In post-RK eyes, we use a femtosecond laser (»Catalys Precision Laser System, Johnson & Johnson Vision) to perform the capsulotomy and lenticular fragmentation, but the settings must be adjusted. We decrease the grid spacing of the fragmentation as much as possible to facilitate lens removal (aspiration only). For the capsulotomy, we increase the pulse energy to 8 μJ to lessen the risk of blocked laser shots. So as to be prepared for an incomplete cut, we recommend the dimple-down maneuver and the use of trypan blue ophthalmic solution (VisionBlue, Dutch Ophthalmic). We also instill a high-viscosity OVD such as »Healon5 (Johnson & Johnson Vision) to stabilize the anterior chamber, especially in cases of corneal perforation.

In eyes that have eight or 16 RK cuts, the side and main cataract incisions can be positioned between the RK cuts. In this case, we would create the main incision in the posterior limbus. We like the Blumenthal single-use knife (Geuder) for a bimanual approach. We would make the sideport incisions at the 10- and 2-o’clock positions.

During intraoperative aberrometry, we recommend the use of »Healon (Johnson & Johnson Vision) because it has the same refractive index as balanced salt solution.


One thing going for this patient is that he has already undergone cataract surgery on one eye, and those outcomes can be used when planning cataract surgery on the second eye. I would try to obtain the biometry results from the first cataract surgeon and use that information to assist with IOL power calculations. If that information were not available, I would rely on the IOL Calculator for Eyes With Prior RK that is available on the ASCRS website. I would aim for -0.50 D because these eyes can have a tendency toward hyperopic fluctuations. I would plan to use an aspheric IOL to offset the typically increased spherical aberration of a post-RK cornea.

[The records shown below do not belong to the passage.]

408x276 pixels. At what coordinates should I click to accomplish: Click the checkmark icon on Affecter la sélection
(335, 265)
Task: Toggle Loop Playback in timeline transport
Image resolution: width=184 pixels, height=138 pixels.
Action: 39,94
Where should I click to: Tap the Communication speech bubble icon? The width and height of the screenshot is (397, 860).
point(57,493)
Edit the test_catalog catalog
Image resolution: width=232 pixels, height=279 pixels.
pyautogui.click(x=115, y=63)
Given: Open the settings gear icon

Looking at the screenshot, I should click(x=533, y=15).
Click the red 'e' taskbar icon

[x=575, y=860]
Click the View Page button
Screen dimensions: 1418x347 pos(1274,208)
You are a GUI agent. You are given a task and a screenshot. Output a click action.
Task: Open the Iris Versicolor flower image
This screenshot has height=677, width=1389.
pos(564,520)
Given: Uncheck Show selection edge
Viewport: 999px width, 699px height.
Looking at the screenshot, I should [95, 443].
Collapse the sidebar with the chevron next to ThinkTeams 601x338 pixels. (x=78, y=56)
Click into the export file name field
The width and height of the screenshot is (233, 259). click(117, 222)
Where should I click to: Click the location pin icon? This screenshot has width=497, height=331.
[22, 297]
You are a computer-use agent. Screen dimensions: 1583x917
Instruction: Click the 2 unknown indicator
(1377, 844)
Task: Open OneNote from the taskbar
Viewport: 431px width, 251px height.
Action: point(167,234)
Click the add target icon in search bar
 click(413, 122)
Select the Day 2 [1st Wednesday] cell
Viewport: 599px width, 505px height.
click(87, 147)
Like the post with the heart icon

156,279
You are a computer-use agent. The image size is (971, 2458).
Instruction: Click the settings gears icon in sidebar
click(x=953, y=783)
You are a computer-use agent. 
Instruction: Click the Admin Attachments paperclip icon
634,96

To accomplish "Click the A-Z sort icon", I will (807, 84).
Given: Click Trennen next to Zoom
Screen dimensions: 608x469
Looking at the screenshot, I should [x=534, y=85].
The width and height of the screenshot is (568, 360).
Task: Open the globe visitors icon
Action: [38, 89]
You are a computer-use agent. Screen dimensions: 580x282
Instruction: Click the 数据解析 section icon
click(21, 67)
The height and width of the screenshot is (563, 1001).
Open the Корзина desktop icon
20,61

Given how tight the 32 RK incisions are in this case, the safest approach would be a scleral tunnel incision. Trypan blue dye would be useful because posterior subcapsular and cortical changes and the RK scars will make visualizing the anterior capsule more challenging.

Although a femtosecond laser could be used to make the capsulotomy and soften the lens, I would not use it to create the corneal incisions. I would also avoid overfilling the anterior chamber with balanced salt solution and OVD because the RK cuts will be prone to opening under minimal pressure. As a precaution, I would have sutures readily available during surgery. I would not use intraoperative aberrometry in this case because the technology’s utility has not been demonstrated for post-RK eyes.

Postoperatively, post-RK patients tend to experience fluctuating refractive results because of the transient swelling and concurrent flattening of the central cornea. It would therefore be important to inform this patient preoperatively that up to 3 months may elapse before his vision stabilizes and to explain that any adjustments (PRK, piggyback IOL, or an IOL exchange) will have to wait until then.


I used the ASCRS online calculator and targeted a postoperative refraction of -2.00 D. As part of informed consent, I counseled the patient that he should expect to wear glasses full-time after surgery.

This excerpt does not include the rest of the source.